C’est ahurissant de constater que l’essence meme de la distribution mediatique de ce sport ait aussi peu de reconnaissance. Je suis dans le meme domaine, et chaque jour je dois repondre a des demandes charitables de tv and web qui veulent nos images mais n’ont pas de budget. Ils parlent d’echange donnant un credit a la fin du clip ou sur les images lors de la diffusion. Cet usage est illimite et peut etre revendu et modifie, sans royalty. Et pour faire les choses bien, nous sommes dans l’obligation de certifier que nous avons tous les droits sur les images et ne bafouons pas les droits d’une tierce personne! sous peine de poursuite judiciare. Si seulement un credit payer les factures….
Je ne cautionne pas non plus les médias qui pas fainéantise ou par manque de volonté veulent juste se servir de photos libres de droit (ce qui en France n’existe pas je le répète) pour alimenter leurs articles.
Il suffit de voir le nombre de médias qui se contentent bêtement de faire des copié collé des dépêche de l’AFP…
Mais ce qui vous arrive c’est la même chose pour les photographes finalement, on leur demande du moins cher voire du gratuit en échange d’un crédit qui de toute manière est obligatoire de par la loi…
Et bientôt on ne pourra plus photographier des personnages publics sans leur autorisation autre que dûment écrite (et si possible manuscrite).
Moi, j’ai une soluce : acheter un 800, monter au haut des falaises qui surplombent les plages et shooter sans rien demander. Bon OK il y a aura une prise en plongée. Tiens d’ailleurs, à partir d’un ULM t’as déjà essayé ?

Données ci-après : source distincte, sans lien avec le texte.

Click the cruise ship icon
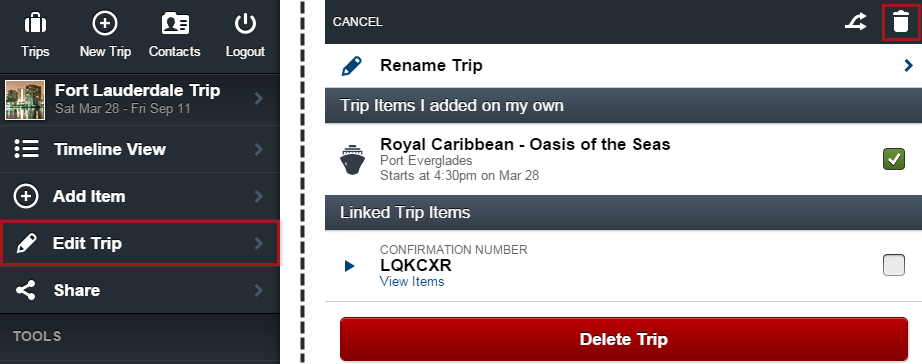This screenshot has height=364, width=922. tap(353, 159)
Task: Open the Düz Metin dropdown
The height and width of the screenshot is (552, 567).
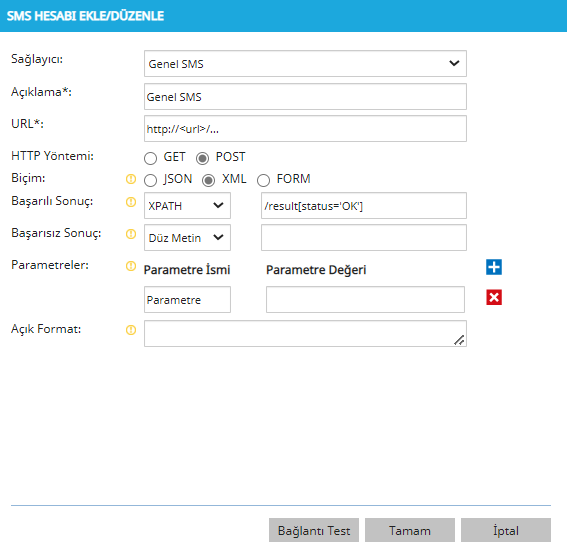Action: [x=187, y=238]
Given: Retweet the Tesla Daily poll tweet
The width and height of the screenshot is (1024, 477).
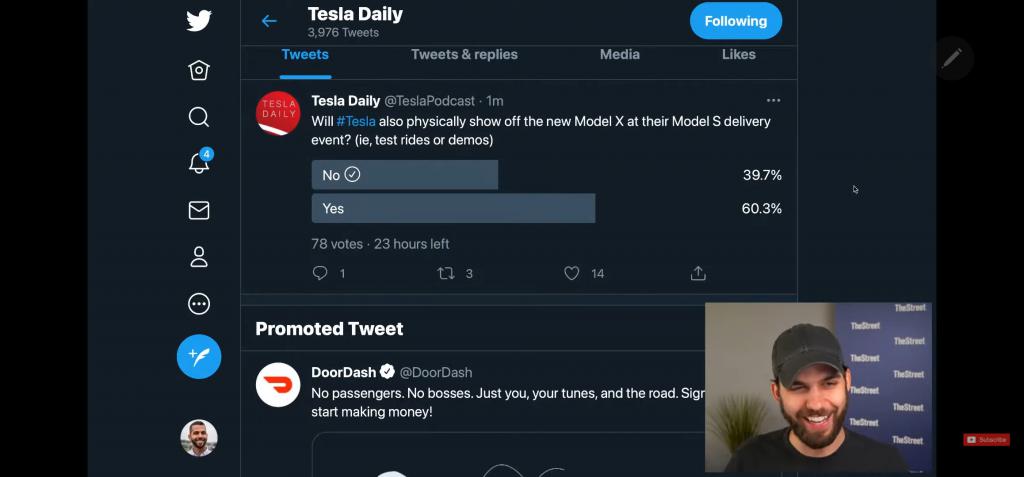Looking at the screenshot, I should (446, 273).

De toute manière il sera à priori toujours possible de procéder ainsi en dehors de toute accréditation si la législation le permet. Le photographe australien procède ainsi, même si il a eu à faire à la sécurité du site.
Sinon je n’ai jamais testé depuis un ULM mais pas sûr que l’expérience me tente beaucoup. lol
Pour en revenir à l’ASP, ils interdisent aussi les drones désormais alors qu’ils fleurissent de plus en plus dans le milieu du surf pour filmer et photographier.
Que cela devient bien triste !!!
Tu as bien raison de dire NON en espérant de ne pas en arrivé là !!
Bon courage pour la suite.
Je l’espère aussi. 😉
Bonjour,
Bravo de refuser ce genre d’ultimatum. Depuis quelques années, la presse va mal, mais si elle va si mal, c’est en aussi à cause de la faiblesse de la défense, les pigistes (photo et rédacteurs) qui se sont laissés totalement abuser par l’épée de Damoclès pointée sur eux. La menace s’est amplifiée depuis quelques années, profitant de nos manques de protection et de la précarité grandissante, les employeurs ne se sont plus gênés. « Si tu ne travailles pas pour moins cher, tu ne travailleras plus du tout ! » Mais voici encore un autre pas franchi : que les organismes qui jusque-là nous aidaient à bosser nous en empêche, voilà qui va devenir très problématique. C’est pourquoi, j’invite tout ceux qui ont en assez de cette déculottée permanente à dire un grand NON, comme vous, à ce genre de pratiques. Nous avons des droits, faisons les respecter !
Je n’ai pas encore eu l’occasion de refuser personnelement, mais si en septembre le cas se présente ce sera un NON catégorique effectivement. Et vous avez tout à fait raison dans votre analyse, c’est petit à petit que certains droits se font grignoter jusqu’à l’assaut final quitte à revenir un poil en arrière.